La Autoritat Catalana de Protecció de Dades (APDCAT) ha resuelto los expedientes sancionadores al hospital Clínic de Barcelona y a sus entidades asociadas por el incumplimiento de sus obligaciones respecto a la protección de datos que quedaron al descubierto con del ciberataque que sufrió en marzo del 2023. El regulador de la Generalitat ha determinado que el centro hospitalario no disponía de las medidas de seguridad de prevención, detección y contención necesarias y tampoco hizo un análisis de riesgos necesario para definir las medidas de seguridad que tenía que aplicar al procesamiento de los datos.
La investigación de la APDCAT sobre el presunto incumplimiento en el tratamiento de los datos por parte del Clínic afecta también al Consorci d’Atenció Primària de Salut Barcelona Esquerra (CAPSBE), a la Fundació de Recerca Clínic Barcelona-Institut d’Investigacions Biomèdiques August Pi i Sunyer (FRCB-IDIBAPS) y a Barnaclínic, S.A, aunque esta última ha interpuesto un recurso contencioso administrativo contra la resolución del procedimiento sancionador. Los expedientes han resuelto que el hospital era el responsable de la seguridad de la información no sólo respecto a los datos que se trataban en el centro hospitalario, sino también en relación a estas entidades.
Después de las investigaciones, la APDCAT atribuye al hospital Clínic el incumplimiento de sus obligaciones como responsable del tratamiento y también como encargado del tratamiento. La inspección considera que no tenía las medidas de seguridad de prevención, detección y contención esenciales para una prevención mínima tampoco hizo un análisis de riesgos necesario que le habría permitido definir las medidas de seguridad que debía aplicar. La sanción en entidades públicas consiste en esta declaración de infracción y las medidas correctoras que correspondan. En el caso de Barnaclínic no puede haber sanción, si fuera el caso, hasta que se resuelva el contencioso que ha interpuesto.

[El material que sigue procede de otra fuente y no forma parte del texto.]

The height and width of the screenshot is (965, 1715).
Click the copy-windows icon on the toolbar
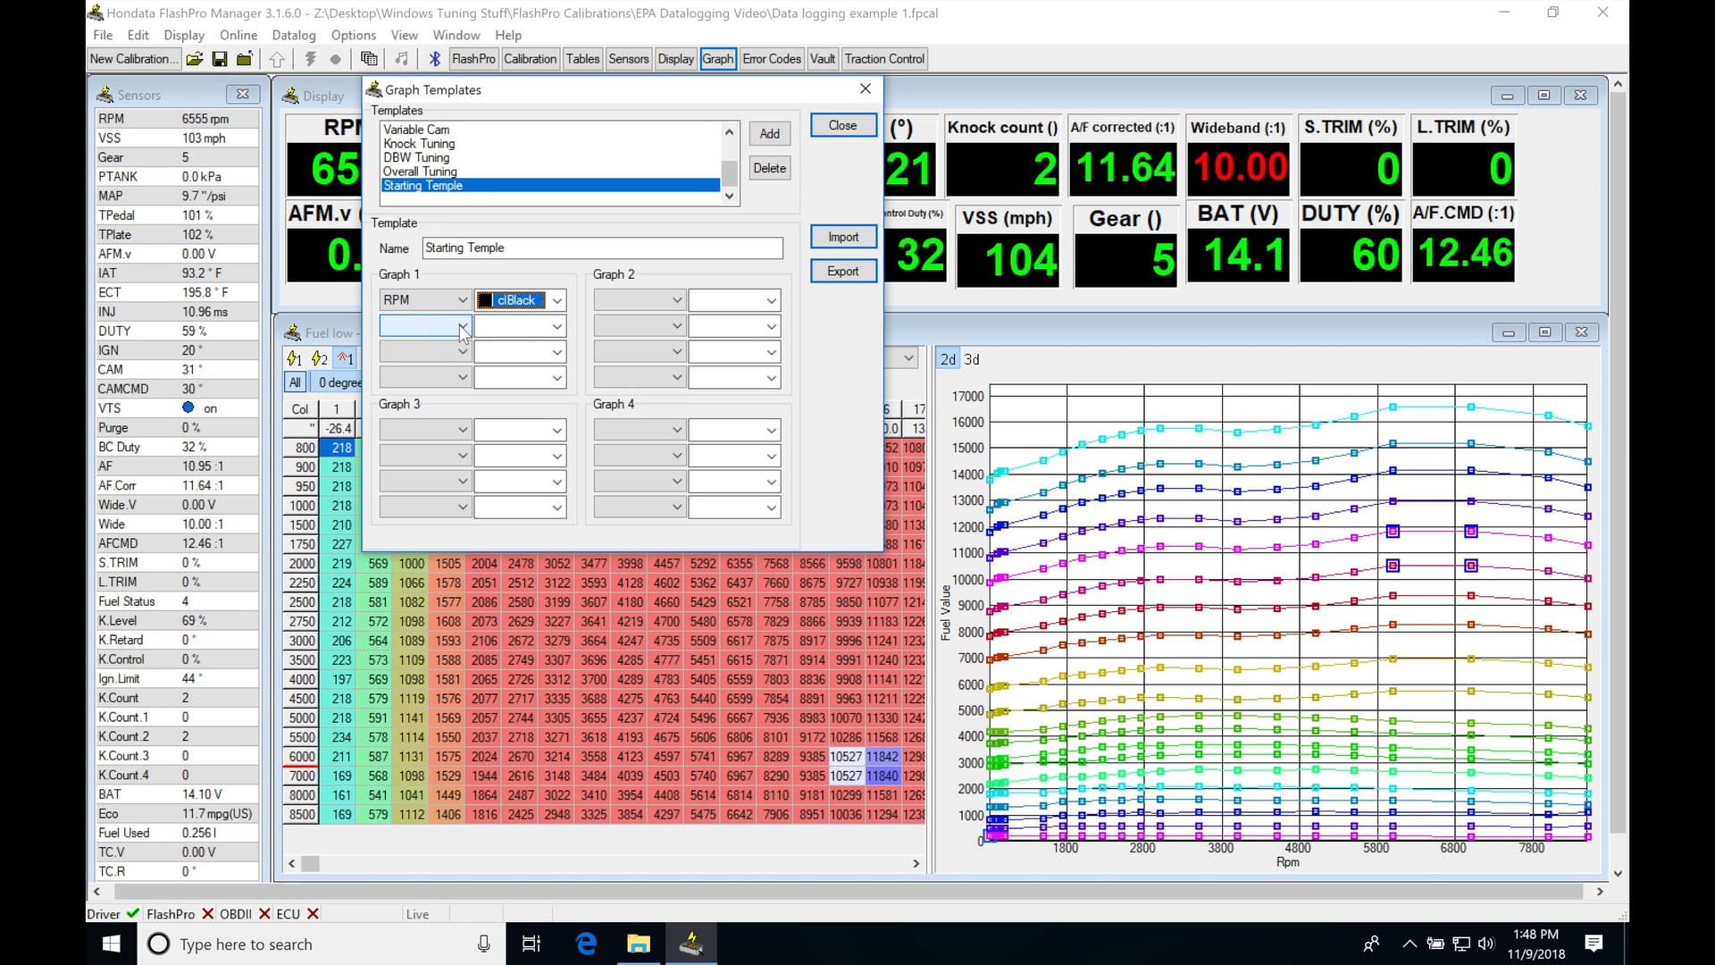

El hospital Clínic sufrió un ciberataque el 5 de marzo del año pasado que obligó a desprogramar operaciones no urgentes, las consultas externas y a aplazar sesiones de radioterapia oncológica. El ataque se atribuyó a un grupo de cibercrimen denominado Ransom House, que en sus procedimientos reclama dinero a cambio de no filtrar los datos robados. Los hackers exigieron 4,5 millones de euros, aunque la administración del hospital anunció que no pagaría. Los servicios del Clínic estuvieron afectados durante unas tres semanas y se fueron recuperando de forma paulatina. Los delincuentes hicieron tres filtraciones de datos a lo largo de cuatro meses.